TCM to showcase problematic films with commentary on why the
Mar 16, 2021 16:15:59 GMT
Rey Kahuka likes this
Post by Archelaus on Mar 16, 2021 16:15:59 GMT

Yeah. Norman cross-dressing as his mother and being a serial murderer can be seen as transphobic. Some in the LGBT community have complained about Buffalo Bill's portrayal from The Silence of the Lambs.
Blade Runner features a scene where the protagonist forces himself on a woman against her will, and shoots another woman in the back as she runs for her life. Think we'll ever see the hero do that in a film again? By all means, let's talk about those scenes; how they should or could be interpreted, what the intent of those scenes were when they were originally imagined. (Personally I think it has more to do with replicants being viewed as 'subhuman' by the humans in the story than any gender oriented conversation, but it's worth a discussion if anyone sees it differently.) A healthy discussion of an uncomfortable topic is a good thing. Since when is any aspect of filmmaking not worth discussing?
Social mores evolve over time, we should go back and reexamine what we as a culture were thinking at a certain time as compared to today. As you said, it's a hell of a lot better than censorship. Don't just throw it away and pretend it never happened, ask why it happened and look at how far we've come since then.

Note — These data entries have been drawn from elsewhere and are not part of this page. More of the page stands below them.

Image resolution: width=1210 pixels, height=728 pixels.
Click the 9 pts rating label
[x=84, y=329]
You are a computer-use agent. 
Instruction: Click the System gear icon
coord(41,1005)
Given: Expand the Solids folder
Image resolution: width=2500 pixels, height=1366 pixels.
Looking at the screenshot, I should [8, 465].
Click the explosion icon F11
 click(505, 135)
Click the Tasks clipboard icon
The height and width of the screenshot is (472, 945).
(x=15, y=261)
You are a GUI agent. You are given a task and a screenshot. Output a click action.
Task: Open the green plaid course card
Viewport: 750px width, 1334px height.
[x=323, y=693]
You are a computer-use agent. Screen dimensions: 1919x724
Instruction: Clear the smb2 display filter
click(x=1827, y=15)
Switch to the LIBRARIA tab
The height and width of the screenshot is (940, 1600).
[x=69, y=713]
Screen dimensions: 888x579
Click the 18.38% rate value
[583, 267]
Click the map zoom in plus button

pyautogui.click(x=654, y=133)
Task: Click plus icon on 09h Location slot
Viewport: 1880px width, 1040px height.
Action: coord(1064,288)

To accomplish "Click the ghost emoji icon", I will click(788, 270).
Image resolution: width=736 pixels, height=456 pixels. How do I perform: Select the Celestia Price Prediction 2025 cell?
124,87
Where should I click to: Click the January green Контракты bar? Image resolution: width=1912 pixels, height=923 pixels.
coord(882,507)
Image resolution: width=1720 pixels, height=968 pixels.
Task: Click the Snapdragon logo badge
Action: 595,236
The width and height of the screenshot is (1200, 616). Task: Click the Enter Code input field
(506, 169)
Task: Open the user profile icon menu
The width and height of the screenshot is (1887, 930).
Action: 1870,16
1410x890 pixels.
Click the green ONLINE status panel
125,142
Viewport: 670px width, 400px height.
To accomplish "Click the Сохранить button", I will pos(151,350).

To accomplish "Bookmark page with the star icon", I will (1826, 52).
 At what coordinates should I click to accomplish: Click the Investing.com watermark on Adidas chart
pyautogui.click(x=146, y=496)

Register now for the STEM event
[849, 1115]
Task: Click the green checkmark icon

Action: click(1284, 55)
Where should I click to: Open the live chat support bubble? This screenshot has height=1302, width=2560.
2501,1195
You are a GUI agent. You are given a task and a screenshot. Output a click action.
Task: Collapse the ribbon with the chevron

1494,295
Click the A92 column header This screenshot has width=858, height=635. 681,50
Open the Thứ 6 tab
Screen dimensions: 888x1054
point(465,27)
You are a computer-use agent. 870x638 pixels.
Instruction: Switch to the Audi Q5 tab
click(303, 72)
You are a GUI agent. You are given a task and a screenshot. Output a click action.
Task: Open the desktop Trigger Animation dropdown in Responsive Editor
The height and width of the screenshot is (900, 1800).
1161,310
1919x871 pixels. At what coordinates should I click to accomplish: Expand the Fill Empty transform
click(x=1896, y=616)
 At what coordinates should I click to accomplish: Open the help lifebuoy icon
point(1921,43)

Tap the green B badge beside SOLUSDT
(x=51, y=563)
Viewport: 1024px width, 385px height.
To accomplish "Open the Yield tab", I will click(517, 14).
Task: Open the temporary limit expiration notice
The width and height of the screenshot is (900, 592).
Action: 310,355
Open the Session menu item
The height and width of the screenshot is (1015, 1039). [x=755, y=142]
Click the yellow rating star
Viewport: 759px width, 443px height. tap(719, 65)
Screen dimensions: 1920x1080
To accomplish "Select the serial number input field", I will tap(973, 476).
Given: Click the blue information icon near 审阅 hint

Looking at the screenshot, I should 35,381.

And in my next sentence, I wrote I preferred having these type of discussions rather than censoring such problematic content. Speaking of Blade Runner, several of Harrison Ford's movies have him pushing himself onto a woman such as The Empire Strikes Back and Indiana Jones and the Last Crusade. It was wrong, then, and I'm glad we're recognizing this flawed behavior so that we can emphasize that mutual consent in romantic relationships is a common virtue.